WHAT IS NEEDED:
Output every entry exactly, without any pictures.

---*---

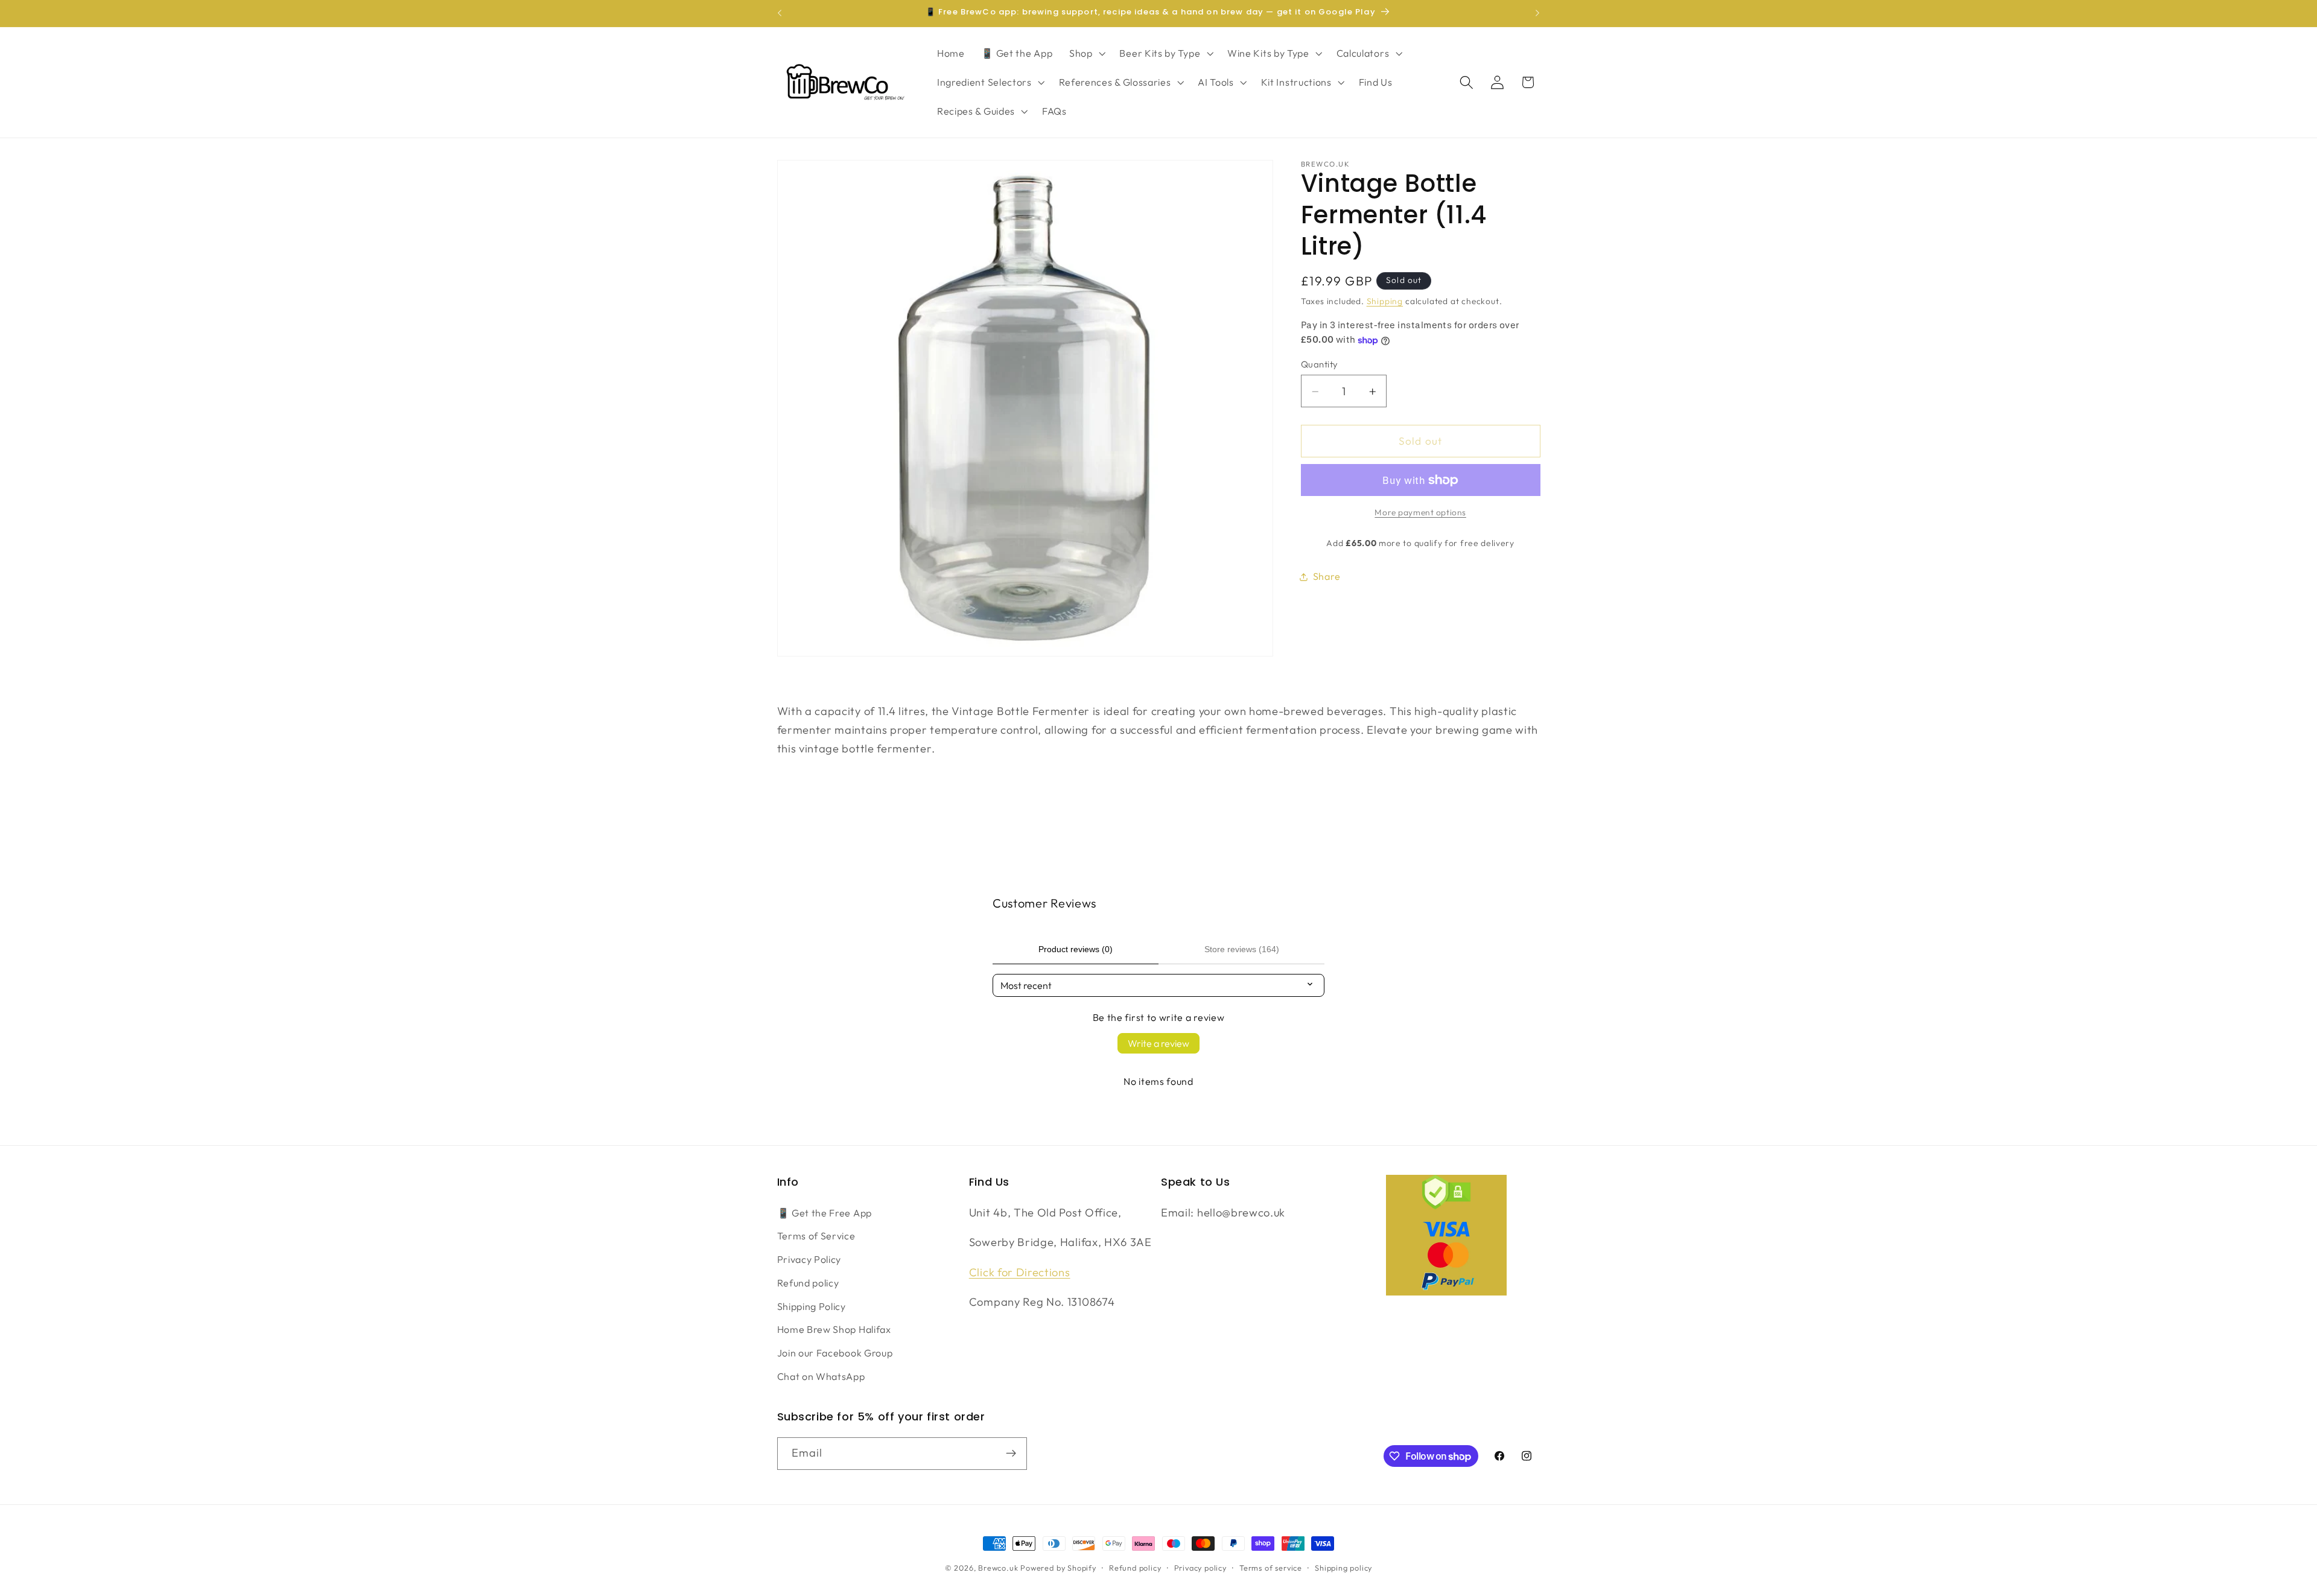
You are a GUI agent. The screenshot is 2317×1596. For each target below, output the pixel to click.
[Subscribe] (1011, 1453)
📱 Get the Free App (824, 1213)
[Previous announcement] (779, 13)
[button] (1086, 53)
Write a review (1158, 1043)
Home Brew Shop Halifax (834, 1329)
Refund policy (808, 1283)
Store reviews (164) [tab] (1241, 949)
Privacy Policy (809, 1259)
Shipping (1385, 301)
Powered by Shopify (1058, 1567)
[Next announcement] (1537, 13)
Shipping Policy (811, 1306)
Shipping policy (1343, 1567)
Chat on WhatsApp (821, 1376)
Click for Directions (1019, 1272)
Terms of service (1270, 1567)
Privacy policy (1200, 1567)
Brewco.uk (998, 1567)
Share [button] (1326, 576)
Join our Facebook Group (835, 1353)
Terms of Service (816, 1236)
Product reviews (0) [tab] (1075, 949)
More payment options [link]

---*---

SOLUTION TO THE PROBLEM:
You are a GUI agent. The screenshot is 2317×1596. For each target below, output the pixel to click.
[Subscribe] (1011, 1453)
📱 Get the Free App (824, 1213)
[Previous announcement] (779, 13)
[button] (1086, 53)
Write a review (1158, 1043)
Home Brew Shop Halifax (834, 1329)
Refund policy (808, 1283)
Store reviews (164) [tab] (1241, 949)
Privacy Policy (809, 1259)
Shipping (1385, 301)
Powered by Shopify (1058, 1567)
[Next announcement] (1537, 13)
Shipping Policy (811, 1306)
Shipping policy (1343, 1567)
Chat on WhatsApp (821, 1376)
Click for Directions (1019, 1272)
Terms of service (1270, 1567)
Privacy policy (1200, 1567)
Brewco.uk (998, 1567)
Share [button] (1326, 576)
Join our Facebook Group (835, 1353)
Terms of Service (816, 1236)
Product reviews (0) [tab] (1075, 949)
More payment options [link]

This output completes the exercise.